Exercise brief ▸ Filter the records below down to the lines that contain the string "info". Treat the match as case-sensitive.

[Source data]
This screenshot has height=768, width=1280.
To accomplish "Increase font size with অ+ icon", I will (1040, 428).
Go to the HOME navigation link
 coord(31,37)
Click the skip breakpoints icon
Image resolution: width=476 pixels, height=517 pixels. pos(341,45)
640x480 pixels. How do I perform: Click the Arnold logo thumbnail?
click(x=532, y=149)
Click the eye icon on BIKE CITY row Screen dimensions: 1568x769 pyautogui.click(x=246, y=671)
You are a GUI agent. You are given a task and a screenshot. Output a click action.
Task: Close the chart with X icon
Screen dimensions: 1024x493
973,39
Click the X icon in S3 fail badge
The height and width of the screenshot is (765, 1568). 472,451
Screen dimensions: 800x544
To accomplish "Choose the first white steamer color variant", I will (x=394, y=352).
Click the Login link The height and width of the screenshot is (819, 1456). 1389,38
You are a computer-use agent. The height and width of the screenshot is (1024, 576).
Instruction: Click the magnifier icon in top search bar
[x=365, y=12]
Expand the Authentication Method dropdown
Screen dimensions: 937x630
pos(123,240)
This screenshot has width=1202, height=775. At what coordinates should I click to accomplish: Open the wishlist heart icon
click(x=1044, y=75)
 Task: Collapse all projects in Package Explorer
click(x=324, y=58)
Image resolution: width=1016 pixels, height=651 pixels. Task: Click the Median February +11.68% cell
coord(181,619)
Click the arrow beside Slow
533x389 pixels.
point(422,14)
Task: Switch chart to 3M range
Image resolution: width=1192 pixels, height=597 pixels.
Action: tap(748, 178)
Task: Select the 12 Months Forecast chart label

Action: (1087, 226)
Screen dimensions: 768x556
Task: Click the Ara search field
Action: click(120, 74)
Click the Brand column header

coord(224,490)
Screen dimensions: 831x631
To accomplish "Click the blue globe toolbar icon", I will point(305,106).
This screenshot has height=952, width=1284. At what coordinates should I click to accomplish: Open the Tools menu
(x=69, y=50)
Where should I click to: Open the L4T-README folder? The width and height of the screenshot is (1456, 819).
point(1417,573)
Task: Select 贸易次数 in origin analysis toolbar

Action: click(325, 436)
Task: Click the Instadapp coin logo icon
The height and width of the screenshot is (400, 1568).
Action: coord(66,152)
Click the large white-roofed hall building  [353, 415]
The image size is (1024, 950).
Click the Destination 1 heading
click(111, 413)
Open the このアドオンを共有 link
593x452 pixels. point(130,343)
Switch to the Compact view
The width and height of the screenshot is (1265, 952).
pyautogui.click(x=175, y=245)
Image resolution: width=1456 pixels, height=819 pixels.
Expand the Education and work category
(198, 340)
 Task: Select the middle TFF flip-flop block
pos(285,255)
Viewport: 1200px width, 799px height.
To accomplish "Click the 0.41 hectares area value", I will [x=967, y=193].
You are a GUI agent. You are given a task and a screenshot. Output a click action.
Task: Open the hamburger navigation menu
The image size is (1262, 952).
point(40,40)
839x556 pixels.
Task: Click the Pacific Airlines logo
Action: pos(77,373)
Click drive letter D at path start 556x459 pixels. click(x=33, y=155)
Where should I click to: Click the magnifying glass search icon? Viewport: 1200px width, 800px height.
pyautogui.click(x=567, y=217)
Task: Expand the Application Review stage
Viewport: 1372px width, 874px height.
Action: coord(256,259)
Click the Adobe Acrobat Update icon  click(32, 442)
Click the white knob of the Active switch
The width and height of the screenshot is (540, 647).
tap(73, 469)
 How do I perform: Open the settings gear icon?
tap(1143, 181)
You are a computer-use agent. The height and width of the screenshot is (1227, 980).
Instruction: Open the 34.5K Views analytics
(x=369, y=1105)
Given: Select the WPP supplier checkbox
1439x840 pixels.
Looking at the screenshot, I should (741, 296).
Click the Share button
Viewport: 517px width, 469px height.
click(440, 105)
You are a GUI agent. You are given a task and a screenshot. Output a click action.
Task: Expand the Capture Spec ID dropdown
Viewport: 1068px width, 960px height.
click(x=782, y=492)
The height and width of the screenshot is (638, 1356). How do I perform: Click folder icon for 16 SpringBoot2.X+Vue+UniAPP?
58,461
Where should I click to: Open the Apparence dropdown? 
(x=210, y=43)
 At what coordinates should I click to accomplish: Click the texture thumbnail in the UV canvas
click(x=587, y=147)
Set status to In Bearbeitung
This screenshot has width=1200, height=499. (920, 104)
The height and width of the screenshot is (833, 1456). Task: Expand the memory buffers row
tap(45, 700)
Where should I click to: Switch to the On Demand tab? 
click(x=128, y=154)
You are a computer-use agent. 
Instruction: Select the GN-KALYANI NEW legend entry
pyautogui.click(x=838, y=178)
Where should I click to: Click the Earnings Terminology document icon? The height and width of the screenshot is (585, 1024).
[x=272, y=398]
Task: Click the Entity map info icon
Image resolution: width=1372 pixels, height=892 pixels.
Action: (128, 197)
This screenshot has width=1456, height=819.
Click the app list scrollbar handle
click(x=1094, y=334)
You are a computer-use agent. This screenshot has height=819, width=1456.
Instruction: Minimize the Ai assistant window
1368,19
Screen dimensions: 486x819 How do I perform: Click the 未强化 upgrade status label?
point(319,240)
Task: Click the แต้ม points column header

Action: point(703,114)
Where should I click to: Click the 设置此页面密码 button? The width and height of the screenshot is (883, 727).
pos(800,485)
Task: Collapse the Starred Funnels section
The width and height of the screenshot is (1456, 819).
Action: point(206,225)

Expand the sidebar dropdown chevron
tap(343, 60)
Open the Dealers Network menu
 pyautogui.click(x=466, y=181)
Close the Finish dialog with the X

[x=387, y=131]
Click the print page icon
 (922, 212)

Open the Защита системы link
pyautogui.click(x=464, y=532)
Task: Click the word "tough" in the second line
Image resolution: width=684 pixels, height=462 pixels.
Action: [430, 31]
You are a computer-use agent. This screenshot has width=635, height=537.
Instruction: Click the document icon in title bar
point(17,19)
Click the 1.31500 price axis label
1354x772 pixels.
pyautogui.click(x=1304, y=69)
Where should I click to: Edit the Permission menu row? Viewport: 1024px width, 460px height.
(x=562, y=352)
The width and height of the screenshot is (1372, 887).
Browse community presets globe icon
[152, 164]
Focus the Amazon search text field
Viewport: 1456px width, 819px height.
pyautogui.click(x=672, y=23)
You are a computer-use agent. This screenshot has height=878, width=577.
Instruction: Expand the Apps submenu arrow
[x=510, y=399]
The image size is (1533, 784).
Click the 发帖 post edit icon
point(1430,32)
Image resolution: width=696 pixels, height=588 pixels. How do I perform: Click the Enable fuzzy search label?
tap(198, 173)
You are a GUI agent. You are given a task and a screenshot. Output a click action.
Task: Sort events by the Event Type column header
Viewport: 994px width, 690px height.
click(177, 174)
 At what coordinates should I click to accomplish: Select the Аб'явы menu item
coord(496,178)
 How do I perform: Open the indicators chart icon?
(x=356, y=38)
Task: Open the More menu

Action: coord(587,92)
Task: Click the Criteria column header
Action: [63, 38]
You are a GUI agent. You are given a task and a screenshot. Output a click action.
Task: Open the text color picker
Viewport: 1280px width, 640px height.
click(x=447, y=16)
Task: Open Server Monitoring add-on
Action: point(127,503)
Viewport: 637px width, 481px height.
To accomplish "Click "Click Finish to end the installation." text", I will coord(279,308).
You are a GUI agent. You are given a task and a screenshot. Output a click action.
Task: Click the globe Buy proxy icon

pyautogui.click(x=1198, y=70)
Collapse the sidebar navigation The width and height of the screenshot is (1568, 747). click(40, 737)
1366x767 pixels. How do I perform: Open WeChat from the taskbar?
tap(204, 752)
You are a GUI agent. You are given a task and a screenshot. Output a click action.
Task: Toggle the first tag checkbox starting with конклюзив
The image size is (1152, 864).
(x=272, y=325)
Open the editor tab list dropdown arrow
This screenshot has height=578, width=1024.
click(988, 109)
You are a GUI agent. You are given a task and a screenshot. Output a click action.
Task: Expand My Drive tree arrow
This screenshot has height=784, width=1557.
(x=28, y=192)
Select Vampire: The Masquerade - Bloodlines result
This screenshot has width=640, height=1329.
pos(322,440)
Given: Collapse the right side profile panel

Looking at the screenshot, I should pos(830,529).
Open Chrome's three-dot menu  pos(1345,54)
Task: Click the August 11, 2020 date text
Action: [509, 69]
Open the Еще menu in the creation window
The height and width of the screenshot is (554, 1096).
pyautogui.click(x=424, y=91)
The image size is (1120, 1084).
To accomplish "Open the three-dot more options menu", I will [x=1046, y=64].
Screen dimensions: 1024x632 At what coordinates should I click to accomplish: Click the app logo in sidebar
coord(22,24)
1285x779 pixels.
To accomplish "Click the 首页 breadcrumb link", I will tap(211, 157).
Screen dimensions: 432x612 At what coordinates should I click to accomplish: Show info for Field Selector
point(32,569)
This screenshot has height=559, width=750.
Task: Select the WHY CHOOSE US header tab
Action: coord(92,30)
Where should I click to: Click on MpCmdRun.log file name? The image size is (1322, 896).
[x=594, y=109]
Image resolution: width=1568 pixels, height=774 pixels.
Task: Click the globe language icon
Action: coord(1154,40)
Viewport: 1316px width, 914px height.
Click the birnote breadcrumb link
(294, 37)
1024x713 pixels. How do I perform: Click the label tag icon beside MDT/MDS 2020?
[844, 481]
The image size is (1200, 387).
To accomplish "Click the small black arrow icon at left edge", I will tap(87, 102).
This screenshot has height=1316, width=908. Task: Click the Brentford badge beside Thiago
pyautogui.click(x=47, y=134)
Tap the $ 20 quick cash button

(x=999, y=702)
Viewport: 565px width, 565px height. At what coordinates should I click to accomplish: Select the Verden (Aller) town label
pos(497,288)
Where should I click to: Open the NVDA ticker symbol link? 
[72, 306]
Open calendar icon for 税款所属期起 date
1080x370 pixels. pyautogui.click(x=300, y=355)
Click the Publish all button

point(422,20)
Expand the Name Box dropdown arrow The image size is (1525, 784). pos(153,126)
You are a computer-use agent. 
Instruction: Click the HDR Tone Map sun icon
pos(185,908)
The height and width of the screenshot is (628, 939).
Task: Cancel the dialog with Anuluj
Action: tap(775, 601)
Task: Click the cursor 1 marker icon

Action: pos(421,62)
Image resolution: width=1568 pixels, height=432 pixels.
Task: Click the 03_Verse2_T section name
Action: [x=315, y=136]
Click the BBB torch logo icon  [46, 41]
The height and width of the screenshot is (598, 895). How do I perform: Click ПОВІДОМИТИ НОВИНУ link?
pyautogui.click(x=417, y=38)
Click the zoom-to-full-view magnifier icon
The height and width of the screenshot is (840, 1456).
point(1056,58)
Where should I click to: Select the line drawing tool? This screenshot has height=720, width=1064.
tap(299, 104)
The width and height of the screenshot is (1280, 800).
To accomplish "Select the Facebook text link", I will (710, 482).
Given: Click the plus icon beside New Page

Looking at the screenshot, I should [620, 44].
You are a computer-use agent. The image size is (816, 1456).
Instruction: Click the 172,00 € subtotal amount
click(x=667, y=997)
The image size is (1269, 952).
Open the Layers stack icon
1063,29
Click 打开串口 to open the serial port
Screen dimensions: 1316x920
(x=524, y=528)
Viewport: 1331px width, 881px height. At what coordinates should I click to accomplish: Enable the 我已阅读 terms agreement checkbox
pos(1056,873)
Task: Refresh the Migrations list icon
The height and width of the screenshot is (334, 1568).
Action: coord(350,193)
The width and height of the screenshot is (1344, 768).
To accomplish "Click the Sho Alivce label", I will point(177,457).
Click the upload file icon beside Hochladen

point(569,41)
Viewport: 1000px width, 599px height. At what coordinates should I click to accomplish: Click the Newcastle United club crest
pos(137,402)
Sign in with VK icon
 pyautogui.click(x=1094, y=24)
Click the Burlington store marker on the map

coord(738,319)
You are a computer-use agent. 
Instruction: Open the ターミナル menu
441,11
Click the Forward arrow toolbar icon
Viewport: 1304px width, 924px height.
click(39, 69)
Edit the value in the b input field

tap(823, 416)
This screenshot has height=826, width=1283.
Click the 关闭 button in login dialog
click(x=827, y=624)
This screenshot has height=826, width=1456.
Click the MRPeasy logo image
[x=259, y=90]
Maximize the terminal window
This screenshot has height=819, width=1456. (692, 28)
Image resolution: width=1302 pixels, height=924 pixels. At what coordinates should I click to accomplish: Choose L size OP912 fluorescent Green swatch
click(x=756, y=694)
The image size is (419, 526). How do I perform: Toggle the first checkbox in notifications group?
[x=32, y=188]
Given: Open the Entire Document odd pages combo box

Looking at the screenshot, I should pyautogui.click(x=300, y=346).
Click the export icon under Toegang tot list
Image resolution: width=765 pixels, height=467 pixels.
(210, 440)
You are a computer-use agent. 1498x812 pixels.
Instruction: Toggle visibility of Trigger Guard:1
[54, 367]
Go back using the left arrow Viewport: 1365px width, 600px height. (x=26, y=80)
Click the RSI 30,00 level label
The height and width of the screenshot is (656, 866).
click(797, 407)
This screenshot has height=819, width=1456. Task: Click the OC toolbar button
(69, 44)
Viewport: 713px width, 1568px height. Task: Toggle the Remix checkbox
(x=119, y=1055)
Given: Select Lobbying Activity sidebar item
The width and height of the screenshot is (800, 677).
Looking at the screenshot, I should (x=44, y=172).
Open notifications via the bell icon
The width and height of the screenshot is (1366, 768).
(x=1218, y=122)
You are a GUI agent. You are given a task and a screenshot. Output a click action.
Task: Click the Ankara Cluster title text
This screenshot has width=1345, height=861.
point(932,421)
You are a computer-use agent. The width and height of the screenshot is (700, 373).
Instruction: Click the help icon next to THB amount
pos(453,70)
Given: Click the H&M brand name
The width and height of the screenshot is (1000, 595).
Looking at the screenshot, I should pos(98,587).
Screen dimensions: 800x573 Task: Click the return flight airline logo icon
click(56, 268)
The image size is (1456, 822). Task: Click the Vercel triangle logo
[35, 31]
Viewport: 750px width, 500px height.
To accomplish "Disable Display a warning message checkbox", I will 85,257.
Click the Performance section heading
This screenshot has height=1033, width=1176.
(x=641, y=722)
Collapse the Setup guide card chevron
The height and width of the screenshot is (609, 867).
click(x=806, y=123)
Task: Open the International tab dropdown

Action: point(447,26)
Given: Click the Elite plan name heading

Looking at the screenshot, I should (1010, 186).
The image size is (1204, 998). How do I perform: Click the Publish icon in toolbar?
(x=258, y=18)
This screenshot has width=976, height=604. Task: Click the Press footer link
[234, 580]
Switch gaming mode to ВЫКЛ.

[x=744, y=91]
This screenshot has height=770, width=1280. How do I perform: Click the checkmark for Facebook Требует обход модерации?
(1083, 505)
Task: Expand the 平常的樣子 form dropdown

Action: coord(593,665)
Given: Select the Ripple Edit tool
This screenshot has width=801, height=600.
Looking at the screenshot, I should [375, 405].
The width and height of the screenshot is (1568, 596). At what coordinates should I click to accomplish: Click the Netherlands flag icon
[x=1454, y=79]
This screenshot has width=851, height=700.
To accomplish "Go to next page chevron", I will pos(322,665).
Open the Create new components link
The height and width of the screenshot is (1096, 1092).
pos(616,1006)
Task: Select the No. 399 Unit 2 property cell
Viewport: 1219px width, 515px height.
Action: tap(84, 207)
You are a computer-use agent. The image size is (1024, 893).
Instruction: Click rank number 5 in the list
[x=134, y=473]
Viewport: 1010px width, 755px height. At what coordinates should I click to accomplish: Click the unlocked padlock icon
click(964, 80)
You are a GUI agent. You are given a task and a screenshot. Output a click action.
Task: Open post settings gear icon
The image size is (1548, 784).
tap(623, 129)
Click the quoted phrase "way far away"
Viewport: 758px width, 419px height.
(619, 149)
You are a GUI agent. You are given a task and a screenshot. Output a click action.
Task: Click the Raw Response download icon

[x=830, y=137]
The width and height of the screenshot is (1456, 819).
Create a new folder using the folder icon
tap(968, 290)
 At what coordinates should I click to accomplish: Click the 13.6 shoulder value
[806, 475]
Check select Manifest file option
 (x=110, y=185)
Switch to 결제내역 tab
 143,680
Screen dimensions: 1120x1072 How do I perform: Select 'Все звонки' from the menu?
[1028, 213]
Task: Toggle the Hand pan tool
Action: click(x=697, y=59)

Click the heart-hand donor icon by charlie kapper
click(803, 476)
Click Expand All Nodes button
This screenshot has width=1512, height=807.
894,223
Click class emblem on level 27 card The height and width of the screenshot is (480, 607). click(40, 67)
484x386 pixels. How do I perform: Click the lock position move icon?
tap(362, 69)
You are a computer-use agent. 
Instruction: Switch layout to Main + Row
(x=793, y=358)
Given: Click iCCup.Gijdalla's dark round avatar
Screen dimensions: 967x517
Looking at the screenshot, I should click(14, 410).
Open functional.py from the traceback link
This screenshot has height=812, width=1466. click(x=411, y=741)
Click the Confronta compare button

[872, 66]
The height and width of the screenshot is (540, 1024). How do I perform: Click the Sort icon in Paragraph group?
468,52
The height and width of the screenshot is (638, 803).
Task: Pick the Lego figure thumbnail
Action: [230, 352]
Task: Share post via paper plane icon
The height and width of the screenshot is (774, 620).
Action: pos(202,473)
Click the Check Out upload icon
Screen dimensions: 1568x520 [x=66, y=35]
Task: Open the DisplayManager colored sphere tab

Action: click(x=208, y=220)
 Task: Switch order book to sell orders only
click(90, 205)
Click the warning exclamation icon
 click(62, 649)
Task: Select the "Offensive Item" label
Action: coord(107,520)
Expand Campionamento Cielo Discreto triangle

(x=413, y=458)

The reply ▸
Task: Click the Entity map info icon
Screen dimensions: 432x612 At what coordinates should I click to accomplish: Show info for Field Selector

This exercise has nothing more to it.